Galileo's innovation consisted in his attempt to interpret the world from a strictly quantitative point of view. Experimentation that yields quantifiable results (i.e., numbers rather than nonnumerical qualities) became the central technique of the emerging scientific enterprise. The focus on numerical measurements gave scientists the sense that they were practitioners in a field of inquiry that produces exact and unambiguous knowledge. Organized into equations, such knowledge gives expression to laws or patterns within nature itself and therefore can be used to predict other "natural" occurrences.
The impulse that Galileo and Newton provided led modern thinkers to reject the organic view of the world that dominated the ancient understanding and to replace it with a mechanistic understanding.
The mechanistic outlook reduces reality to a set of basic elements or elementary particles and forces (e.g., electromagnetism and gravity). Each elementary particle embodies an essence that determines its nature and value; each is what it is apart from other particles. These autonomous particles come together to form other particles. These autonomous particles come together to form various kinds of natural "machines." Finally, the mechanistic view suggests that these elements interact with each other mechanically -- in a sense, that they push each other around -- but that these interactions do not affect the inner natures of the particles.
Armed with the mechanistic model, modern scientists busied themselves with the task of unlocking the mysteries of the universe. And on the basis of the model, which appeared to offer an unassailable view of the world, the modern scientific enterprise celebrated discovery after discovery. As a result, science commanded near-universal respect in the modern society, and modern people looked to the scientist for the answers to life and for guidance along the pathway toward the betterment of the human situation.
In the midst of its greatest technological triumphs, however, certain foundational aspects of the modern scientific worldview were shaken from within. The most devastating internal challenge came from physics, the discipline that had provided its firmest foundation. Discoveries in the early twentieth century called into question modern assumptions that the universe displays an internally consistent order that the human mind can easily come to understand and picture. And the mechanistic model that earlier had appeared to be beyond question came under increasing fire as evidence increasingly suggested that there is much about the universe that is virutally indescribable and even unimaginable.
At the beginning of the twentieth century, Max Planck declared that on the atomic level, energy comes in distinct "packets" (quanta) rather than in a steady flow. Albert Einstein, in turn, noted that light is not only a wave but also a shower of individual packets of energy (photons). Niels Bohr related the phenomena to the behavior of electrons. Electrons do not orbit atomic nuclei at random distances. Rather, they sit in specific orbits that are multiples of a fundamental quantum of energy. In addition, they "jump" from one orbit to another as energy is applied to the atom or as they give up that energy. Then Louis de Broglie proved that all matter -- including the electron -- has both particle and wavelike properties. Quantum theory was born, and our view of the world has not been the same since.

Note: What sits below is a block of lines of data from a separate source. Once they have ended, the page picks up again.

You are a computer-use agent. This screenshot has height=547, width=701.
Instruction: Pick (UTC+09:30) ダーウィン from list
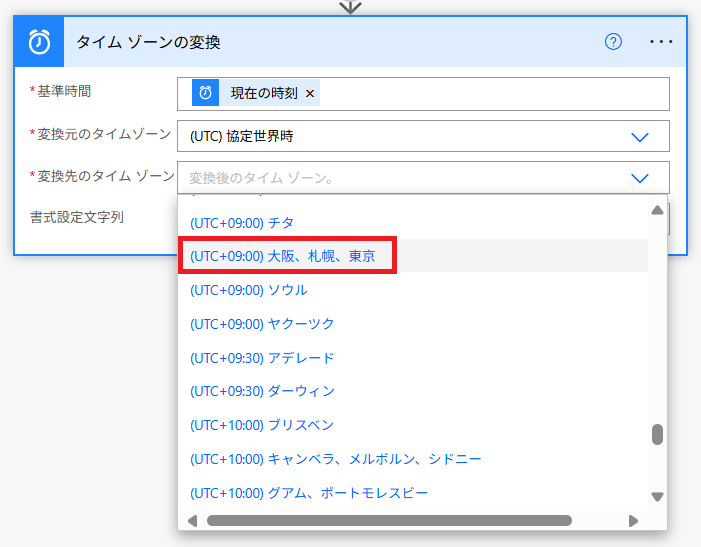pos(262,391)
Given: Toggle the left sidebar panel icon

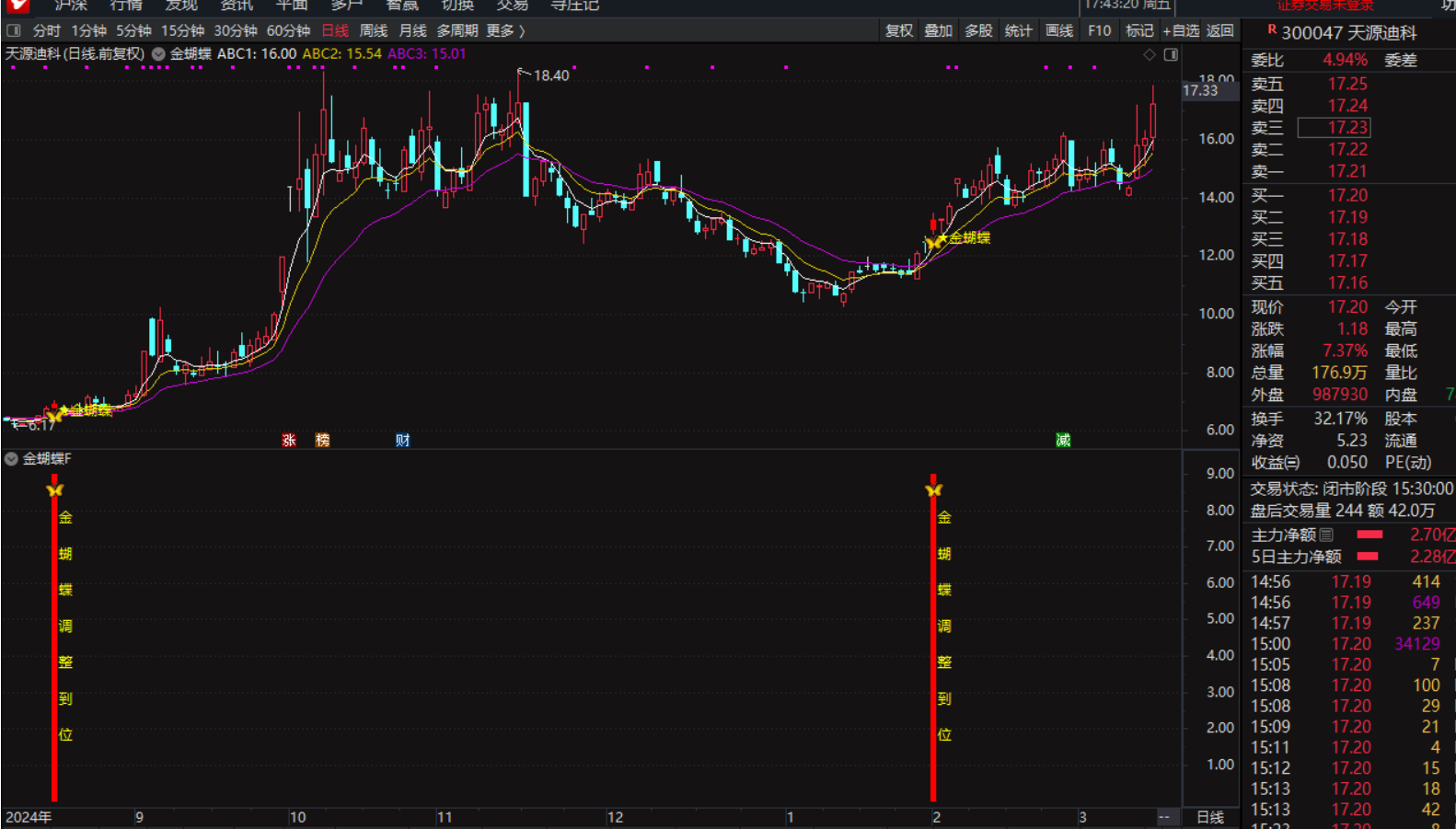Looking at the screenshot, I should pyautogui.click(x=14, y=30).
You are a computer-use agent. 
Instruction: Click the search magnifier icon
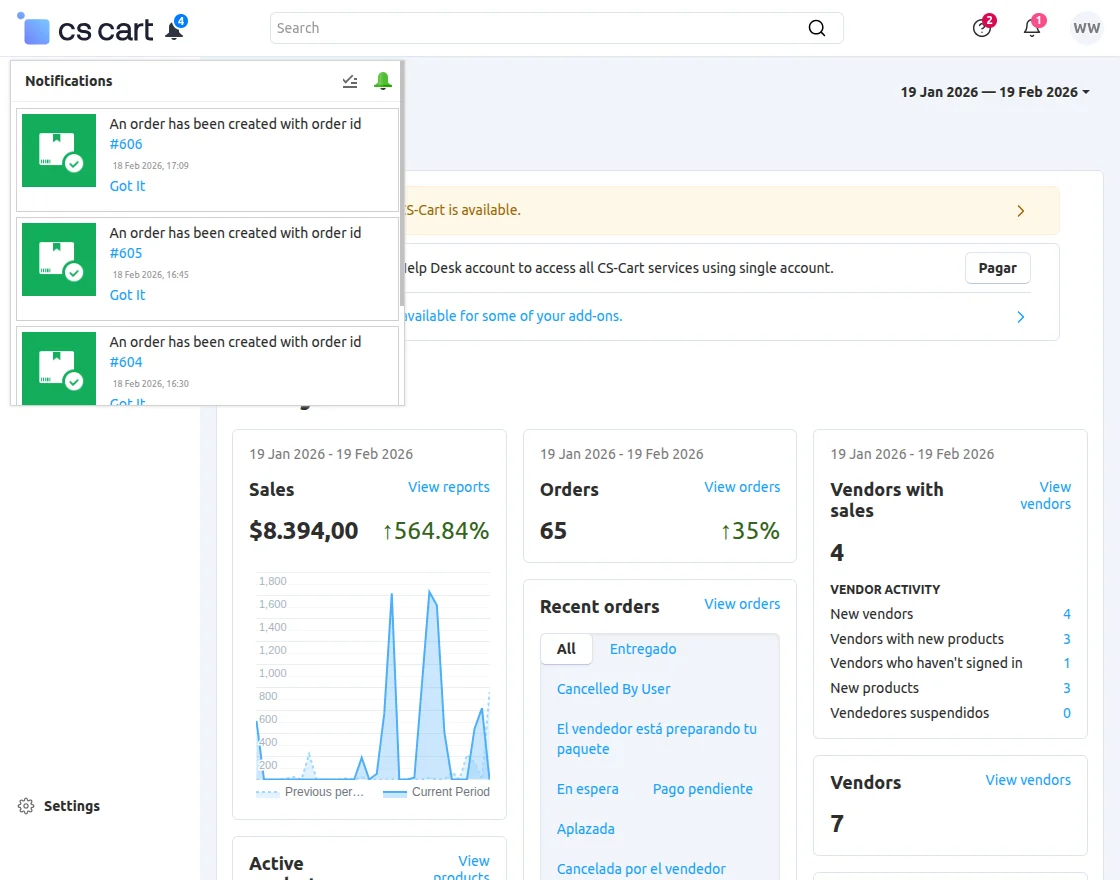pos(817,28)
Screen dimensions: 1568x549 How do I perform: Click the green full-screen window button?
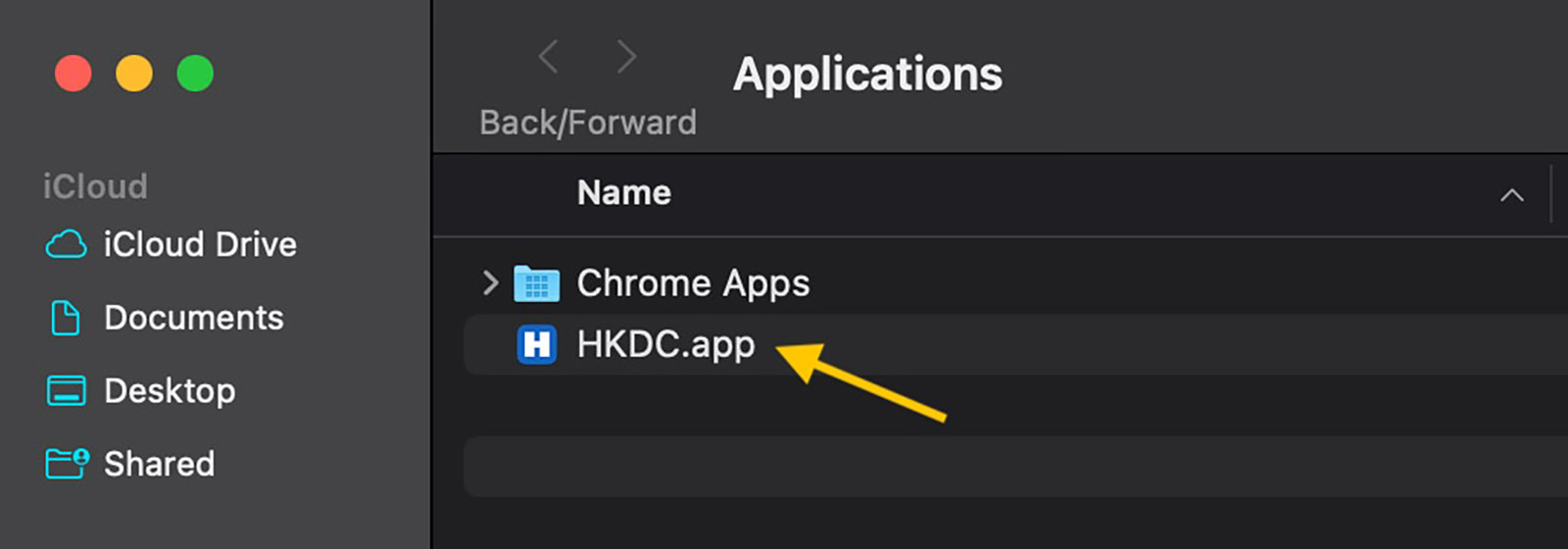(x=195, y=74)
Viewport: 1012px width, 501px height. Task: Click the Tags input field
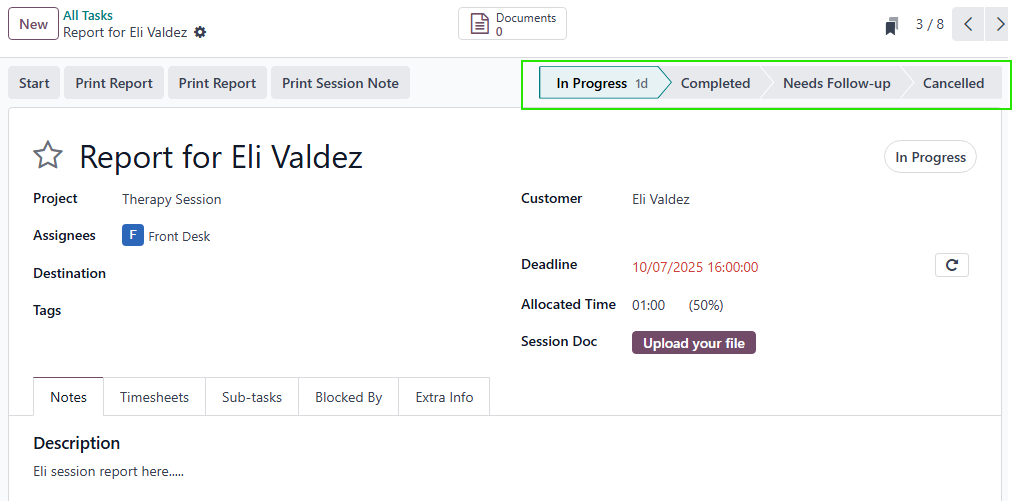click(300, 311)
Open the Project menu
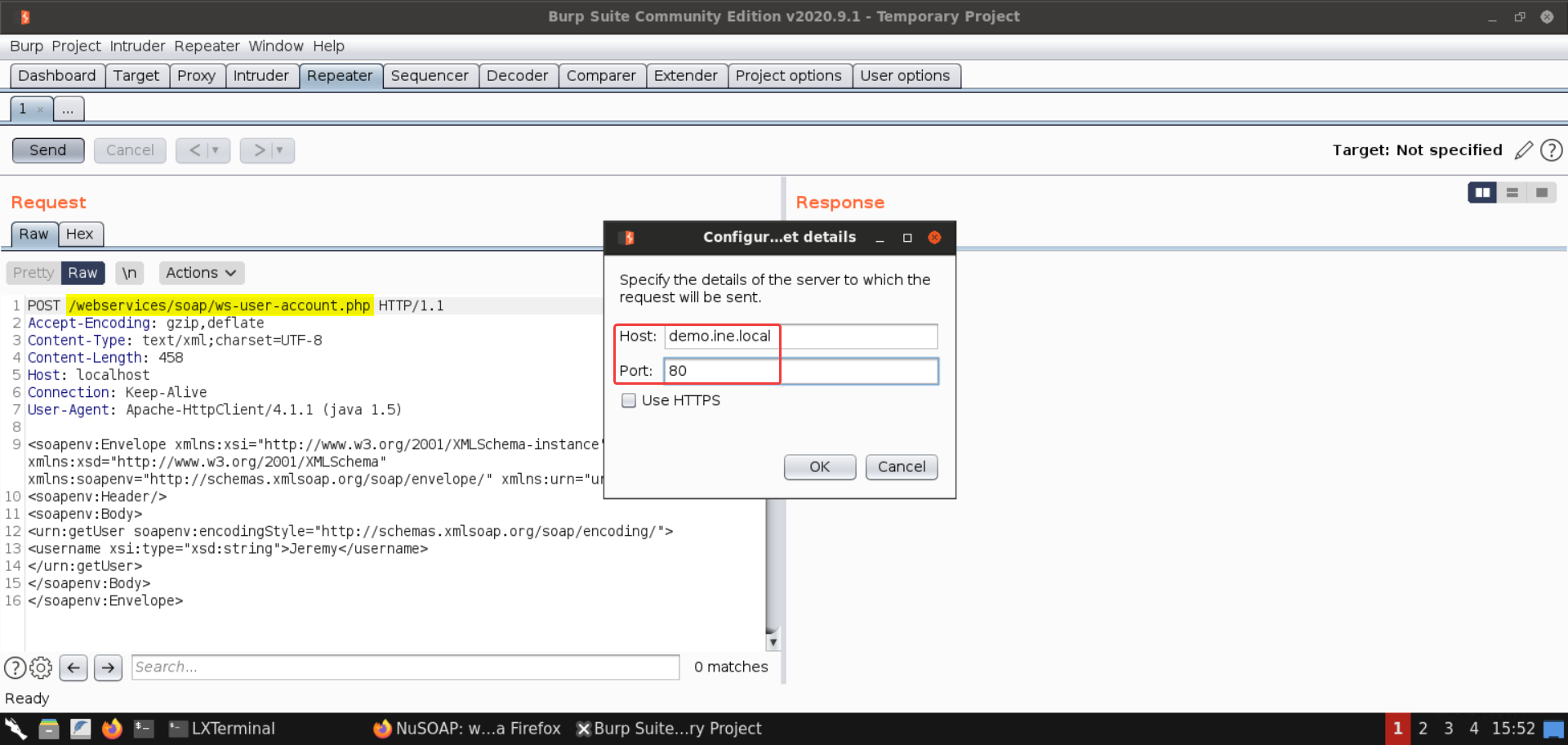Viewport: 1568px width, 745px height. 76,47
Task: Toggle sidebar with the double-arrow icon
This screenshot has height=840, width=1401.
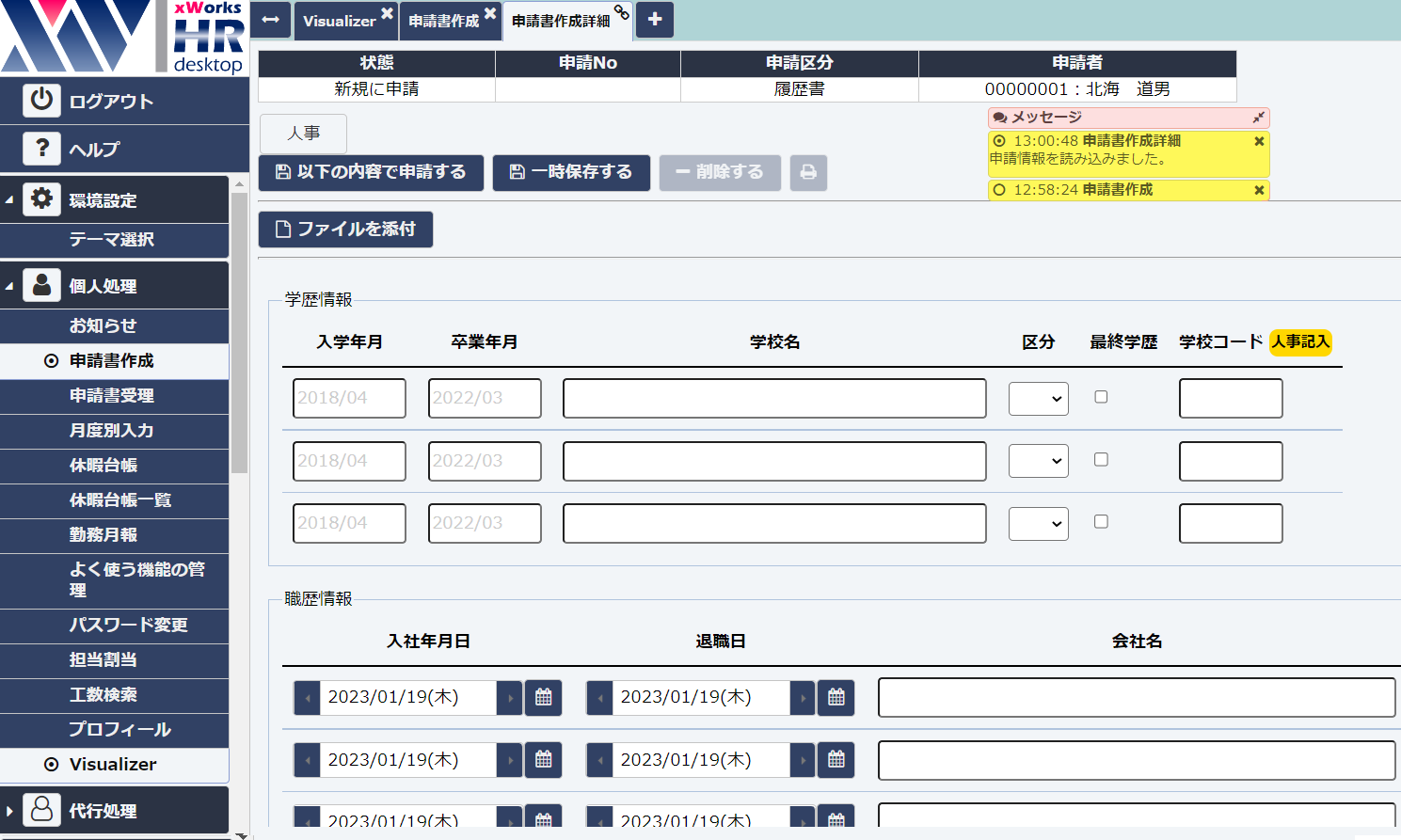Action: click(x=271, y=20)
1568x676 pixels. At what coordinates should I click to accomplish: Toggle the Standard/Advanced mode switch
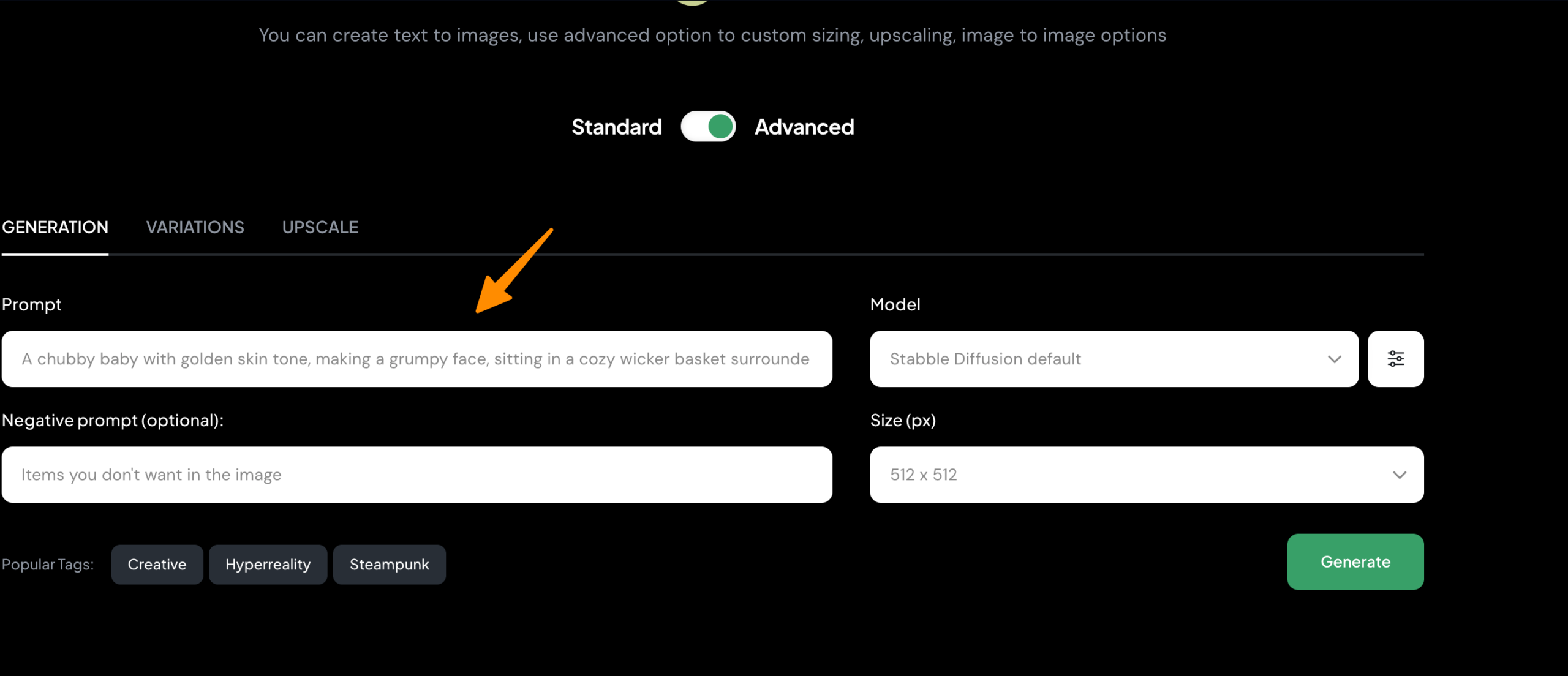708,127
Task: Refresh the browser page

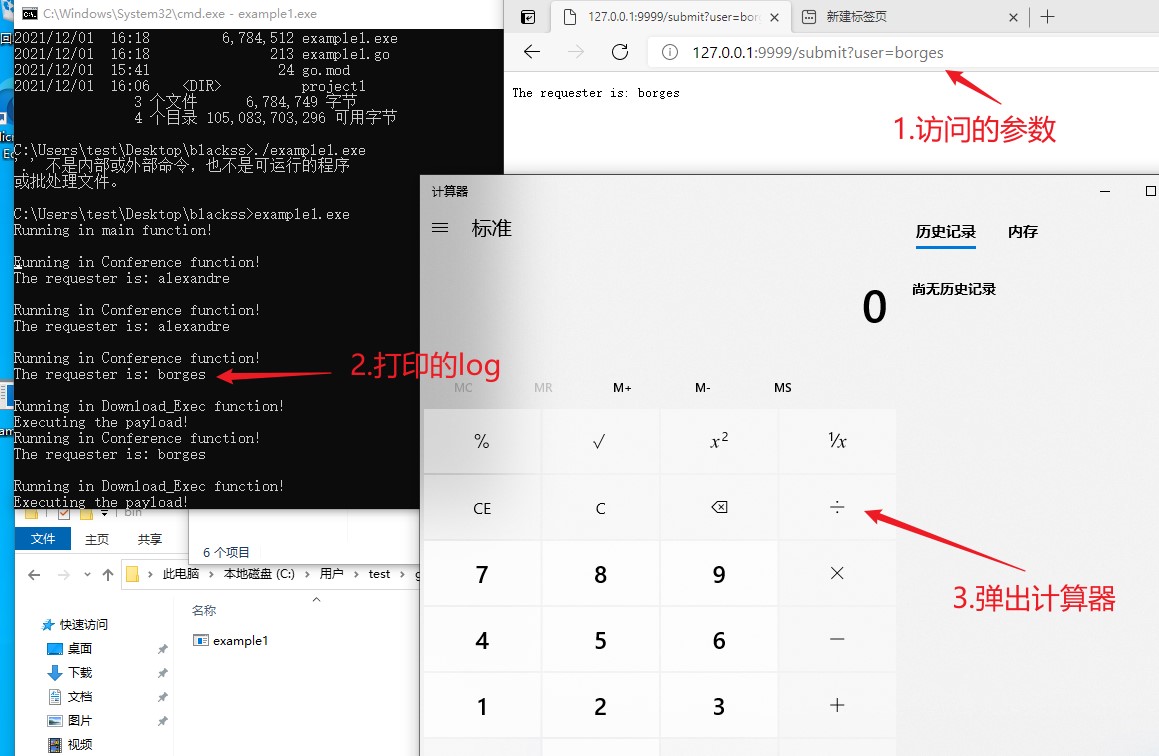Action: (x=620, y=53)
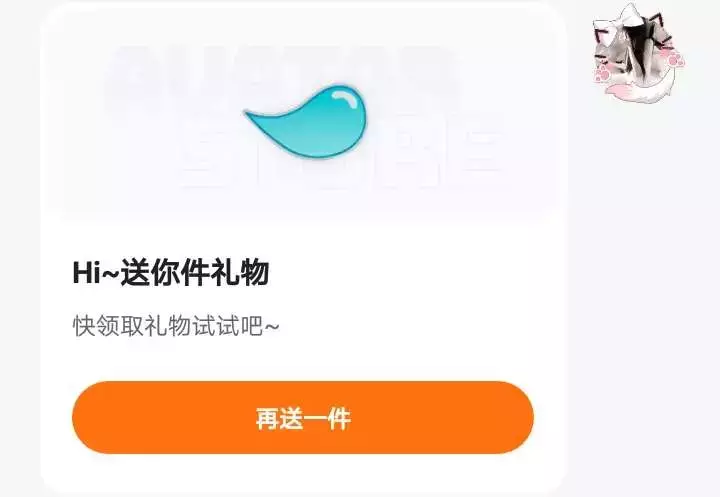
Task: Select the Hi~送你件礼物 card title
Action: pyautogui.click(x=171, y=273)
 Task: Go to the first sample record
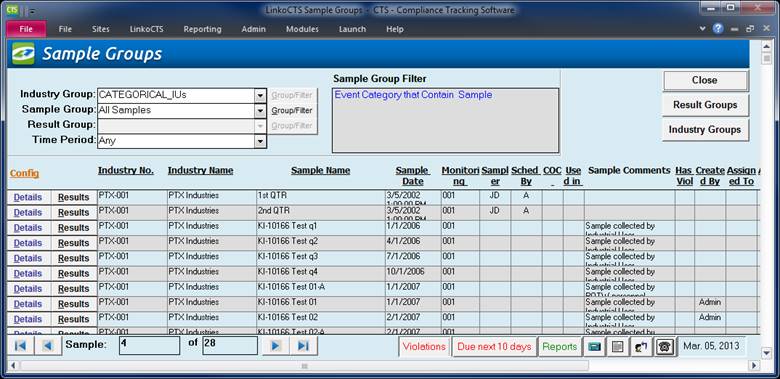[20, 346]
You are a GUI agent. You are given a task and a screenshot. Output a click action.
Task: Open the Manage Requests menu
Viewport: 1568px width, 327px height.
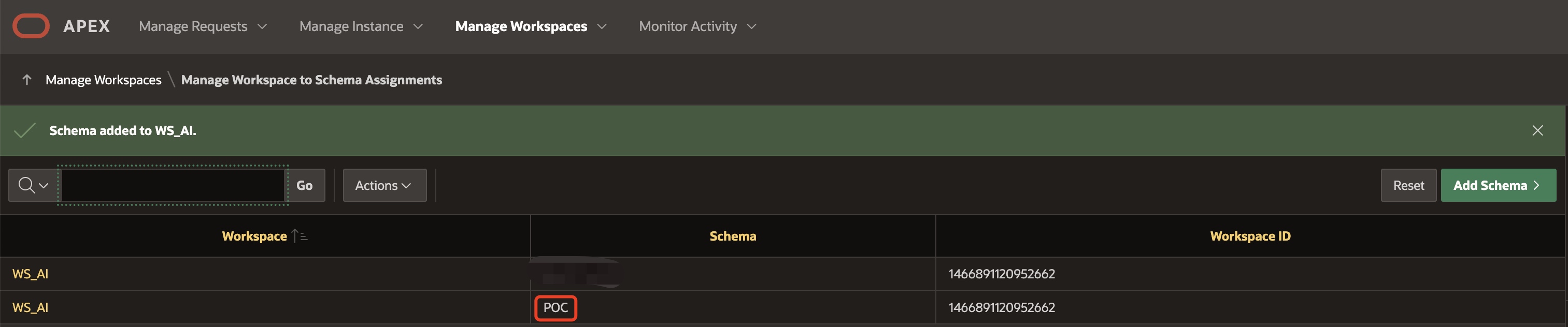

Paralleling the development of quantum theory was another important series of discoveries that we cumulatively refer to as "relativity theory." By means of his "special theory of relativity," Einstein undermined the seemingly commonsense notion that space and time are absolute. He disproved the centuries-old belief that length and time can be measured against absolute standards by showing by showing that a rocket traveling at high speeds will shrink slightly in comparison to its earth-bound counterparts and that a clock on that rocket will run more slowly. This theory also implies that matter and energy are not independent constants but are reciprocally related; the one can be changed into the other according to his famous equation, E = mc^2.
Einstein's "general theory of relativity" is equally far-reaching, though not as well known in wider society. This theory postulates the mind-boggling idea that gravity is essentially a curvature of the space-time continuum.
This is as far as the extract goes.